Hey, today’s my birthday! Don’t ask . . . I’m trying not to think about how many candles I’ll have on the cake. But it hasn’t always been like that. There was a time when I loved having birthdays. Turning 5 was really big. I couldn’t wait for the birthdays that qualified me to go to high school, get a driver’s license, and become a legal adult! Back then, people who were 35 seemed ancient.
But let’s face it, time marches on. And looking in the mirror, you begin to feel that it’s marching right across your face! The real wake-up call is when you get an invitation in the mail to join the American Association of Retired Persons and to qualify for senior discounts. I hate to sound so grumpy, but to this day I refuse to join the old people’s club or to claim my discounts!
Yet I’ve come to realize that there is something important about having mile markers in life. They force us to stop long enough to measure where we are in life and to assess the true significance of what we are devoting our time and attention to. When I hit the ancient mark of 35, I remember feeling like a kid who had a five-dollar bill and had spent half of it any way he wanted only to realize that he only had $2.50 left. I figured if I only had half of my life left, I wanted to spend it in wise and fruitful ways. I wanted to minimize my regrets and maximize my opportunities. Things of long-term significance like my wife and kids became more important to me. How I used and where I spent my money took on a greater sense of significance. And the work of Christ through me became a more pressing priority.
Thinking about the work of Jesus reminds me that birthdays also help us to keep in mind that year-by-year we are closer to our final destination. One of the wisest things we can do is to remember that the only thing of true value here is what we do for eternity. Using your time, talents, emotions, energy, and cash for the cause of Jesus on this earth will result in rewarding outcomes in heaven.

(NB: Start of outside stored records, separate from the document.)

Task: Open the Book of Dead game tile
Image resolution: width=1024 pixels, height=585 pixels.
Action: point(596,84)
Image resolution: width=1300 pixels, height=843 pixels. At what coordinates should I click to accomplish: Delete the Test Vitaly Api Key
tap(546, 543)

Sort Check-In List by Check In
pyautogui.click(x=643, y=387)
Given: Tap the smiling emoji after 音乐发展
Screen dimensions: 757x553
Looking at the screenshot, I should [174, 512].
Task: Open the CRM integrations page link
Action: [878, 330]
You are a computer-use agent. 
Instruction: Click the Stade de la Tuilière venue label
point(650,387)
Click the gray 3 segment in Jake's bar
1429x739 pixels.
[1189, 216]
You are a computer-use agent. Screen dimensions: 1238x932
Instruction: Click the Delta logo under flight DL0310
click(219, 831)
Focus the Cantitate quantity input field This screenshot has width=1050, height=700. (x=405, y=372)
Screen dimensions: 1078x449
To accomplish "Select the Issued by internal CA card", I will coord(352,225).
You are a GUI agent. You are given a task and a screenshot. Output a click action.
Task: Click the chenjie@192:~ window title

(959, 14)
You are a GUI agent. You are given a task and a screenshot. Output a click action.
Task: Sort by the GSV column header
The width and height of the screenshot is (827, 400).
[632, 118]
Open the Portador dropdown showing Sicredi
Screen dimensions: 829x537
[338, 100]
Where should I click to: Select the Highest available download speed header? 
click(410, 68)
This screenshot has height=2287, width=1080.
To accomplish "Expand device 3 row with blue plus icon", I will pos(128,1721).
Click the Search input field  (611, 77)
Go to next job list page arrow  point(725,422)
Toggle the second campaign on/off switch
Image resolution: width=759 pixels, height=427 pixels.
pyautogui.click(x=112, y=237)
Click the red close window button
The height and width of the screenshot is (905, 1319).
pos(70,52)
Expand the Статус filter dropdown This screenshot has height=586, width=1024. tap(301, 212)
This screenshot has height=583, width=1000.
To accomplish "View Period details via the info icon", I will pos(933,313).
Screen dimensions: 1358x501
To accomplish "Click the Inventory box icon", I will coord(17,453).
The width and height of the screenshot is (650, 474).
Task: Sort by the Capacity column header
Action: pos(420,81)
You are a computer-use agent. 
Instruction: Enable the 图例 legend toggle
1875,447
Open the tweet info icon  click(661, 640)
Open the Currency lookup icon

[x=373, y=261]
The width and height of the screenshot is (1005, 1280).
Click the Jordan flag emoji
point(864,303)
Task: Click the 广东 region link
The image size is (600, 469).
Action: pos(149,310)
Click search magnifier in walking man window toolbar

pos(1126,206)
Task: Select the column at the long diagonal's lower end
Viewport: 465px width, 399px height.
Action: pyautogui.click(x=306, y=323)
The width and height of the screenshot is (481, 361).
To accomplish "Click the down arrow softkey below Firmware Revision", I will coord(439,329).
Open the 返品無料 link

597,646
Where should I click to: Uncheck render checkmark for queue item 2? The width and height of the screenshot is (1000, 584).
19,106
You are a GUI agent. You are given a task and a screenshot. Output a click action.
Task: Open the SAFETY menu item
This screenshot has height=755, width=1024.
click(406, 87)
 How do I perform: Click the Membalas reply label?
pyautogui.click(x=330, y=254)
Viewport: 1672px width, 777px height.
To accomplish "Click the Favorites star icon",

Imagine stepping onto the other side and realizing that we have brought nothing with us of eternal worth. Think of looking into the face of Jesus and realizing that the only things we have with us are the wood, hay, and straw of earth-side stuff (1 Corinthians 3:10-15). If we don’t let the markers of life remind us of how close heaven is, we may make the mistake of pouring our lives into the bottomless bucket of stuff that doesn’t really make a difference after all.
Thank God for birthdays! They remind us that life is short and that heaven is near. If you take them seriously, you may just stand a chance of making it home with more than an empty bucket.
- Number your days: Make a list of the wisest things you could invest your life in.
- Be specific about what you can do this week with your days to make a difference that has lasting value.
- What resources do you have in this stage of your life that you could put to use in order to minimize your regrets and maximize your opportunities? Who would be the best target for the use of your resources?